Согласно Павлу Судоплатову, отставному высокопоставленному заплечных дел мастеру из КГБ, мемуары которого, опубликованные в 1994 году, вызвали значительный интерес, Советский Союз мог интересоваться Валленбергом еще по одной причине. Судоплатов предполагает, что, успешно использовав банкиров-кузенов Валленберга в качестве посредников в мирных переговорах с Финляндией, Сталин и его приспешники хотели навязать Раулю похожую роль. По их замыслу, он мог бы стать агентом влияния, на что его следовало заставить пойти в результате принудительной или добровольной вербовки. Судоплатов предполагает далее, что, когда Валленберг отказался сотрудничать, советское правительство приказало казнить его.

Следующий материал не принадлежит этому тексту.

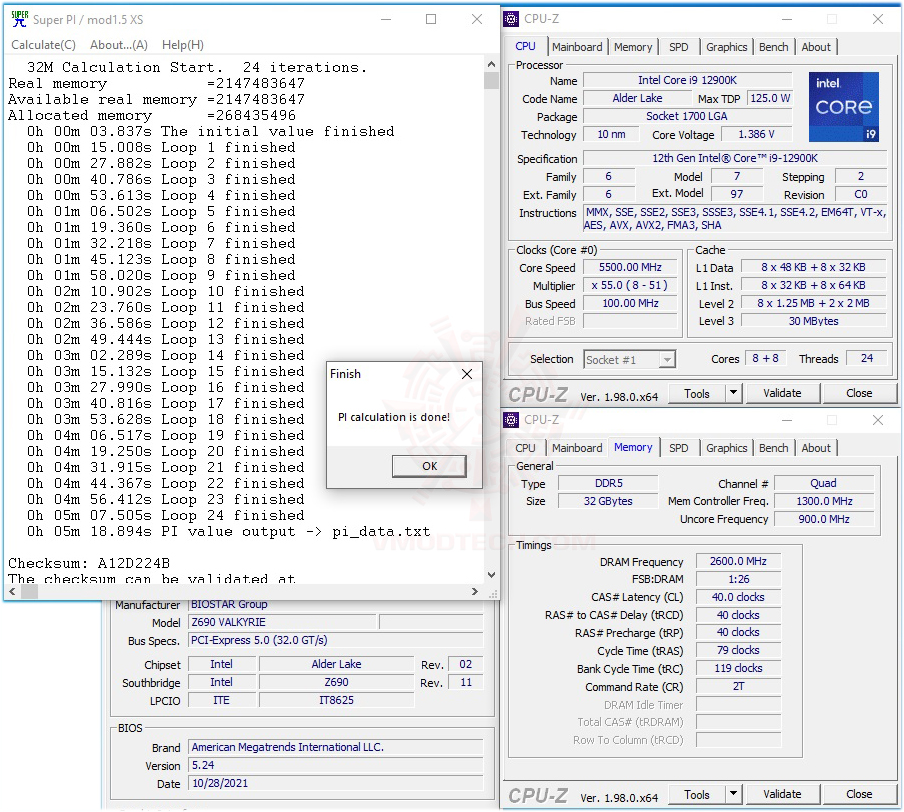Click the Intel Core i9 logo badge
The height and width of the screenshot is (812, 904).
(x=843, y=106)
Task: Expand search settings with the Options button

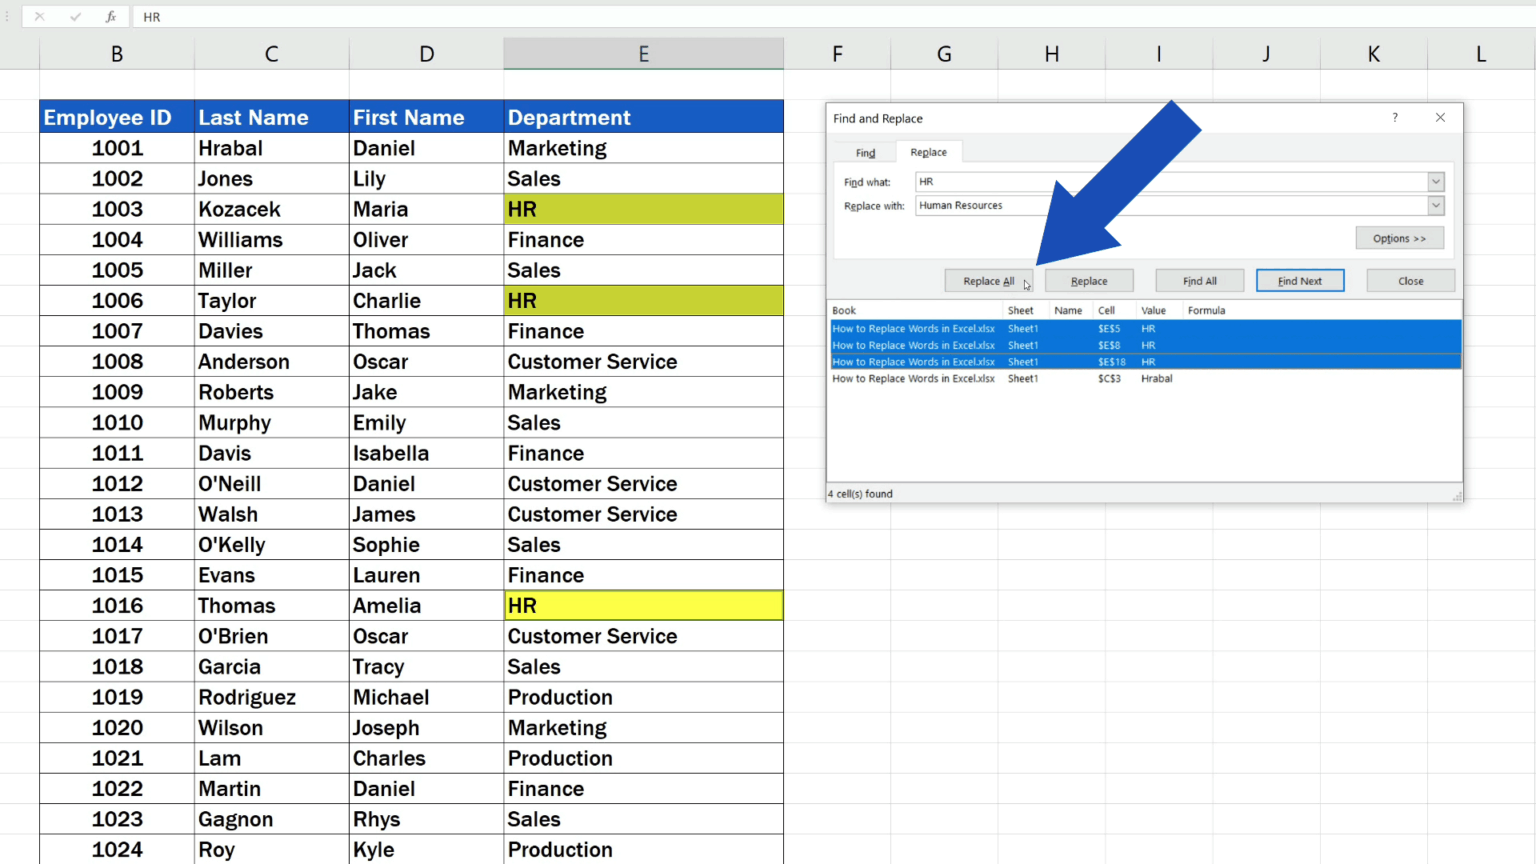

Учитывая все эти факторы, неудивительно, что Валленберг был доставлен в Москву силами НКВД. По-видимому заметив в самые первые дни недостаточную заинтересованность, проявляемую шведскими властями к его судьбе, русские тоже не торопились выпускать его из своих рук, принимая шведское безразличие за молчаливое признание того, что в Стокгольме известно: дела Валленберга приняли скверный оборот. Гораздо труднее понять другое — почему русские продолжали удерживать Валленберга уже после того, как Швеция показала, что в действительности она всерьез озабочена его судьбой, не говоря уж о более позднем времени, когда его дело превратилось в заметный раздражающий фактор в отношениях между странами. Вероятнее всего, русские совсем не намеревались портить отношений со Швецией, для того не было никаких причин. В действительности хорошие отношения со Швецией были Советскому Союзу полезней. По-видимому, к тому времени запустить машинерию ГУЛАГа в обратном направлении было уже невозможно.

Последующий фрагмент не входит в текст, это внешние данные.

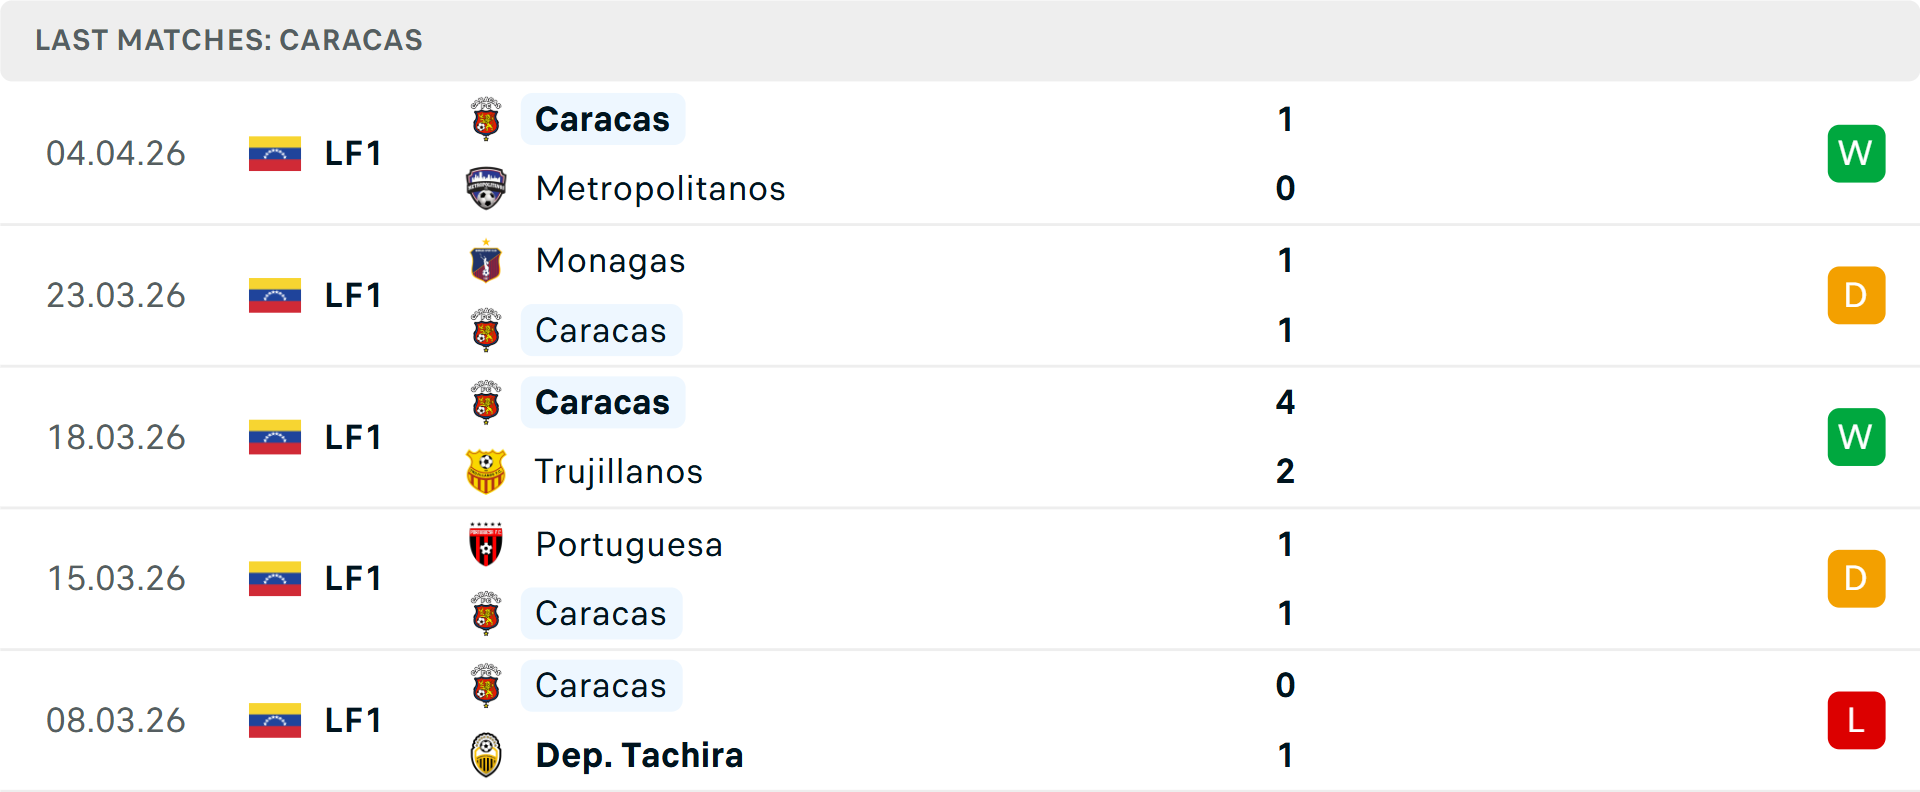Screen dimensions: 1920x792
Task: Select the Monagas team name
Action: 610,261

Некоторые знатоки кремлевской политики, большинство русских диссидентов советского времени и эмигранты считают, что рассуждать подобным образом, значит, не понимать столь характерной для поведения советских властей алогичности. «Не ищите замыслов, — говорят они, — не ищите целей, из-за которых они держали его! Ищите другое — причины, которые могли бы вынудить их пойти на хлопоты по его освобождению». Возможно, недовольство шведов не было в этом смысле причиной достаточной, в то время как алогичность действий СССР подтверждается следующим общепризнанным фактом: из СССР в Израиль и США эмигрировали тысячи высококвалифицированных еврейских ученых и инженеров — при этом многие из них работали ранее над секретными государственными проектами, — в то время как другим евреям, скромным портным, сапожникам и канцелярским служащим, в выезде отказывали. Предположим, однако, что в действительности в июле 1947 года, в противоположность тому, что утверждает Кремль, Валленберг ни от сердечного приступа, ни от пыток, ни от пули не умер. Что могло заставить удерживать его в качестве необъявленного преступника десятилетиями, о чем свидетельствуют озадачивающие многочисленные косвенные данные? Ответ может быть прост: у русских существует традиция, восходящая к временам, намного более древним, чем коммунистическая эра, — хоронить людей в карательной системе заживо, а не просто казнить их. Замечательная череда заключенных от Достоевского до Солженицына — только лишнее тому подтверждение.